Alice se depara com “pessoas” que agem de forma estranha. Ela não entende o que eles querem. Por que o Coelho tem tanta pressa? E o Chapeleiro e a Lebre, o que fazem afinal? E qual é o objetivo do jogo de críquete com a Rainha? E como podem jogar de forma tão confusa? E o julgamento então, que sentido tem?
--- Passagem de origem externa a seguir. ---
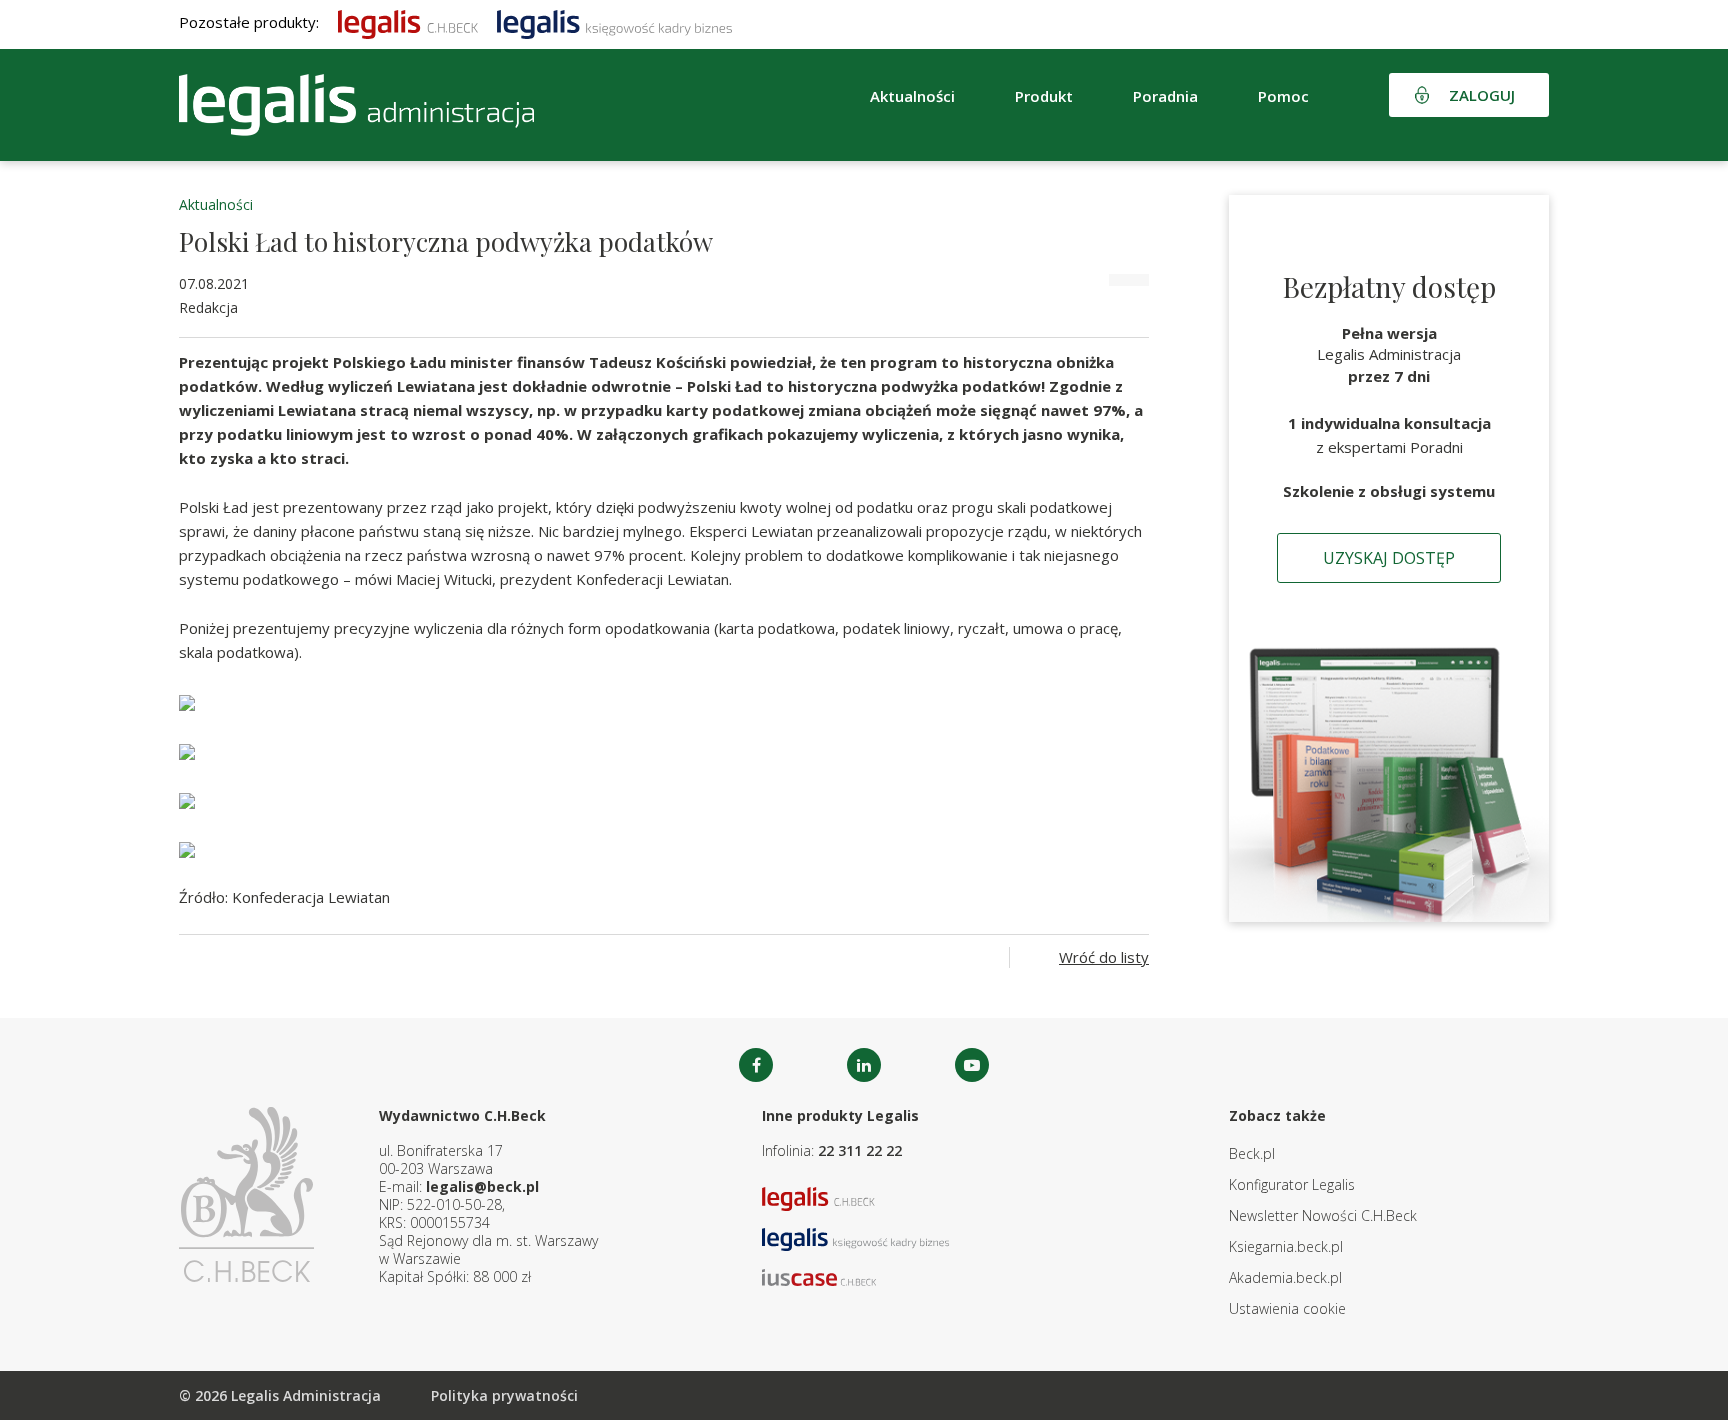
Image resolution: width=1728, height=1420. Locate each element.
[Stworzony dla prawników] (408, 22)
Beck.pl (1252, 1153)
Mas se pensarmos em nosso mundo, que eu chamaria de “País dos Absurdos”, veremos algo muito diferente disso? Quantas notícias inacreditáveis vemos diariamente na TV. E pessoas agindo de forma estranha e incompreensível, que vemos constantemente pela cidade? Outro dia desses me deparei com uma estranha senhora, que apelidei cá para mim de “louca das vassouras”. Já outras vezes me deparei com esta estranha figura, que anda de ônibus carregando sempre uma ou mais vassouras, ás vezes só o cabo, andando sem parar, de lá para cá, no ponto de ônibus, dando um chega para lá em quem se colocar no seu caminho. Depois, quando chega o ônibus ela tem que ser a primeira a entrar, ocupa dois assentos e fica resmungando todo o caminho.
Lewis Caroll realmente escreveu um livro profundo, que permite uma série de reflexões, mesmo após um século e meio. Ele fala da dificuldade das pessoas em se entender mutuamente, e isso é atemporal e acontece em todos os lugares. Nos faz pensar realmente, e isso é muita coisa.